— EXERCISE DATA —

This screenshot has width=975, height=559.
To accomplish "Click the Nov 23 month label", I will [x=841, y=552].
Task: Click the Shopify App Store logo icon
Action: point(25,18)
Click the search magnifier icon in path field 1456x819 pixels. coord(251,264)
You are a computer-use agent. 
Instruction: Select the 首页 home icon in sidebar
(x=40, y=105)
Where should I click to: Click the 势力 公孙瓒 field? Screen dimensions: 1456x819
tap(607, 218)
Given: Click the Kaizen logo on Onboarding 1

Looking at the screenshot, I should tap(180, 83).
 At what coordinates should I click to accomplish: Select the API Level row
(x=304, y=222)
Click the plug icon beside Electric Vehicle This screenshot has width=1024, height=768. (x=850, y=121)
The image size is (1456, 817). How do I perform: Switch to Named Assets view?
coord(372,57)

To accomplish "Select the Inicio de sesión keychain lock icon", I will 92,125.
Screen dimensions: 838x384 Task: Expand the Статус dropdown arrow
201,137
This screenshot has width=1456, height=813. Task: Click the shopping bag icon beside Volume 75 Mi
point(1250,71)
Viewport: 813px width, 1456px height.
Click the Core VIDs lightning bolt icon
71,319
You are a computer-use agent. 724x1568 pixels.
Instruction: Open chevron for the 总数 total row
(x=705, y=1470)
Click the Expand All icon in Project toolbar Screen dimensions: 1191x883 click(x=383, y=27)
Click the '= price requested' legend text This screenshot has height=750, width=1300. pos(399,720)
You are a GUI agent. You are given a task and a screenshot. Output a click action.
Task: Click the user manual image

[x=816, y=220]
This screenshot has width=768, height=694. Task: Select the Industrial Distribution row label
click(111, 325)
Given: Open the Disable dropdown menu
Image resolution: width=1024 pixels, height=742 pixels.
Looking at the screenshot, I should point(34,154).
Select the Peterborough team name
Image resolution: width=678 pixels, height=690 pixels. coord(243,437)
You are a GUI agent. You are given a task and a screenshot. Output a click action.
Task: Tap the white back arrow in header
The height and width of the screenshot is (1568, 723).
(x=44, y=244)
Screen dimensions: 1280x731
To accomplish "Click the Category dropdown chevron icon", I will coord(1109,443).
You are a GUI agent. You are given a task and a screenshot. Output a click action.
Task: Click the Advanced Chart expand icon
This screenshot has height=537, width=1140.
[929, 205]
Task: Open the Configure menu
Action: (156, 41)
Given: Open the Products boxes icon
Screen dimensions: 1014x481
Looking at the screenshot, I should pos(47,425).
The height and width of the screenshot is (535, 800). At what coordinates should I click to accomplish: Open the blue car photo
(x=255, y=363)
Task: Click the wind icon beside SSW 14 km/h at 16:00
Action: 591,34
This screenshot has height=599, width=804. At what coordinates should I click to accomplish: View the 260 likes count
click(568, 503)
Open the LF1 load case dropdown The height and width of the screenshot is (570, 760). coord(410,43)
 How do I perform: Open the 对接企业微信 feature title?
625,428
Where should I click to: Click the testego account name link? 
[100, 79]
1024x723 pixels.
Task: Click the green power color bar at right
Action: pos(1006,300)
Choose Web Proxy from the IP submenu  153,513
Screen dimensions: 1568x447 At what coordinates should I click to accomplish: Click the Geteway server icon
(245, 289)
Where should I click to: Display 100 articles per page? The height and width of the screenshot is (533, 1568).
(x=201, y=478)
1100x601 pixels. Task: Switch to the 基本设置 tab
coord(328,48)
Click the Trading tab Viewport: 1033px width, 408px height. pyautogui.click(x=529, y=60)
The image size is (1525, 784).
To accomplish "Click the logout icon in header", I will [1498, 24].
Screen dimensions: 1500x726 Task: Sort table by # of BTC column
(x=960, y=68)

— WHAT YOU NEED TO DO —
Each entry above should be retyped exactly, with nothing missed.

— TASK RESULT —
This screenshot has width=975, height=559.
To accomplish "Click the Nov 23 month label", I will [x=841, y=552].
Task: Click the Shopify App Store logo icon
Action: point(25,18)
Click the search magnifier icon in path field 1456x819 pixels. coord(251,264)
You are a computer-use agent. 
Instruction: Select the 首页 home icon in sidebar
(x=40, y=105)
Where should I click to: Click the 势力 公孙瓒 field? Screen dimensions: 1456x819
tap(607, 218)
Given: Click the Kaizen logo on Onboarding 1

Looking at the screenshot, I should tap(180, 83).
 At what coordinates should I click to accomplish: Select the API Level row
(x=304, y=222)
Click the plug icon beside Electric Vehicle This screenshot has width=1024, height=768. (x=850, y=121)
The image size is (1456, 817). How do I perform: Switch to Named Assets view?
coord(372,57)

To accomplish "Select the Inicio de sesión keychain lock icon", I will 92,125.
Screen dimensions: 838x384 Task: Expand the Статус dropdown arrow
201,137
This screenshot has width=1456, height=813. Task: Click the shopping bag icon beside Volume 75 Mi
point(1250,71)
Viewport: 813px width, 1456px height.
Click the Core VIDs lightning bolt icon
71,319
You are a computer-use agent. 724x1568 pixels.
Instruction: Open chevron for the 总数 total row
(x=705, y=1470)
Click the Expand All icon in Project toolbar Screen dimensions: 1191x883 click(x=383, y=27)
Click the '= price requested' legend text This screenshot has height=750, width=1300. pos(399,720)
You are a GUI agent. You are given a task and a screenshot. Output a click action.
Task: Click the user manual image

[x=816, y=220]
This screenshot has width=768, height=694. Task: Select the Industrial Distribution row label
click(111, 325)
Given: Open the Disable dropdown menu
Image resolution: width=1024 pixels, height=742 pixels.
Looking at the screenshot, I should point(34,154).
Select the Peterborough team name
Image resolution: width=678 pixels, height=690 pixels. coord(243,437)
You are a GUI agent. You are given a task and a screenshot. Output a click action.
Task: Tap the white back arrow in header
The height and width of the screenshot is (1568, 723).
(x=44, y=244)
Screen dimensions: 1280x731
To accomplish "Click the Category dropdown chevron icon", I will coord(1109,443).
You are a GUI agent. You are given a task and a screenshot. Output a click action.
Task: Click the Advanced Chart expand icon
This screenshot has height=537, width=1140.
[929, 205]
Task: Open the Configure menu
Action: (156, 41)
Given: Open the Products boxes icon
Screen dimensions: 1014x481
Looking at the screenshot, I should pos(47,425).
The height and width of the screenshot is (535, 800). At what coordinates should I click to accomplish: Open the blue car photo
(x=255, y=363)
Task: Click the wind icon beside SSW 14 km/h at 16:00
Action: 591,34
This screenshot has height=599, width=804. At what coordinates should I click to accomplish: View the 260 likes count
click(568, 503)
Open the LF1 load case dropdown The height and width of the screenshot is (570, 760). coord(410,43)
 How do I perform: Open the 对接企业微信 feature title?
625,428
Where should I click to: Click the testego account name link? 
[100, 79]
1024x723 pixels.
Task: Click the green power color bar at right
Action: pos(1006,300)
Choose Web Proxy from the IP submenu  153,513
Screen dimensions: 1568x447 At what coordinates should I click to accomplish: Click the Geteway server icon
(245, 289)
Where should I click to: Display 100 articles per page? The height and width of the screenshot is (533, 1568).
(x=201, y=478)
1100x601 pixels. Task: Switch to the 基本设置 tab
coord(328,48)
Click the Trading tab Viewport: 1033px width, 408px height. pyautogui.click(x=529, y=60)
The image size is (1525, 784).
To accomplish "Click the logout icon in header", I will [1498, 24].
Screen dimensions: 1500x726 Task: Sort table by # of BTC column
(x=960, y=68)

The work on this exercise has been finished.